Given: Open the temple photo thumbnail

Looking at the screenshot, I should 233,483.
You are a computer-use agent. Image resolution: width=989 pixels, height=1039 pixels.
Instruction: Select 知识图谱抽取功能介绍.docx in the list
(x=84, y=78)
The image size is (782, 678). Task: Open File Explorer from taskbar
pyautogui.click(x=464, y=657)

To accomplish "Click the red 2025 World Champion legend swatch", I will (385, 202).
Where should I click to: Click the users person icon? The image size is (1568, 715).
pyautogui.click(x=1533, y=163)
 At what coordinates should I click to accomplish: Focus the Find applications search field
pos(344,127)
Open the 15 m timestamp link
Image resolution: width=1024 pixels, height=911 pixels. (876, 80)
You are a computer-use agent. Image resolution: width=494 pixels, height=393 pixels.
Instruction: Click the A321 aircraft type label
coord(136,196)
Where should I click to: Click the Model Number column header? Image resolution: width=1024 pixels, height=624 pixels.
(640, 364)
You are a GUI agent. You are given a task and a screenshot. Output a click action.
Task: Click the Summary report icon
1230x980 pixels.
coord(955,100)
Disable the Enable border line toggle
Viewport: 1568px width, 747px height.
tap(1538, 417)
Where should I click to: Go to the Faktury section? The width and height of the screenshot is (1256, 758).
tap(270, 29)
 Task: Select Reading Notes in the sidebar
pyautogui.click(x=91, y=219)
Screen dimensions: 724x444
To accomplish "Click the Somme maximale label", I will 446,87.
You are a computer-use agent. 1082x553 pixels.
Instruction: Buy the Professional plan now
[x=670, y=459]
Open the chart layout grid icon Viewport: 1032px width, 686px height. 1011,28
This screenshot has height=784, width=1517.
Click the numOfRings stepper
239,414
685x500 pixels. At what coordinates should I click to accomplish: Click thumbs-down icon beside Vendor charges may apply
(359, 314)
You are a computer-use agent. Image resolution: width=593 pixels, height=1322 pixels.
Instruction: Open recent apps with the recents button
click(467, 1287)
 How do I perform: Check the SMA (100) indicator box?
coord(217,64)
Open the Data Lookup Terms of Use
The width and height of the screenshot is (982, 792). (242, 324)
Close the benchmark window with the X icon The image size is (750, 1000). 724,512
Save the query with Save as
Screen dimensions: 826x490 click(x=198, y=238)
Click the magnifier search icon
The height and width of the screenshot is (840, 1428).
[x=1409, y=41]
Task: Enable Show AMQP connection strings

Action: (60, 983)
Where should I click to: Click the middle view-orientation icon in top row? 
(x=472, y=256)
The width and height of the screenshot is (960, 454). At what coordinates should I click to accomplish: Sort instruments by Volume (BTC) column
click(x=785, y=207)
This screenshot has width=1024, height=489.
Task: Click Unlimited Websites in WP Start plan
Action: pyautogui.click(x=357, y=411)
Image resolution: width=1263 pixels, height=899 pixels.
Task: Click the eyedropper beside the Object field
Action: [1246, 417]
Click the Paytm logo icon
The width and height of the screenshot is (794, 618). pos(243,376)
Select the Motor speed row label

- - - -

## WORK ORDER
Go through the data and return each line where the word "computer" appears.

## RESULT OF THIS EXERCISE
You are a computer-use agent. Image resolution: width=989 pixels, height=1039 pixels.
You are a computer-use agent. Image resolution: width=494 pixels, height=393 pixels.
You are a computer-use agent. 1082x553 pixels.
You are a computer-use agent. Image resolution: width=593 pixels, height=1322 pixels.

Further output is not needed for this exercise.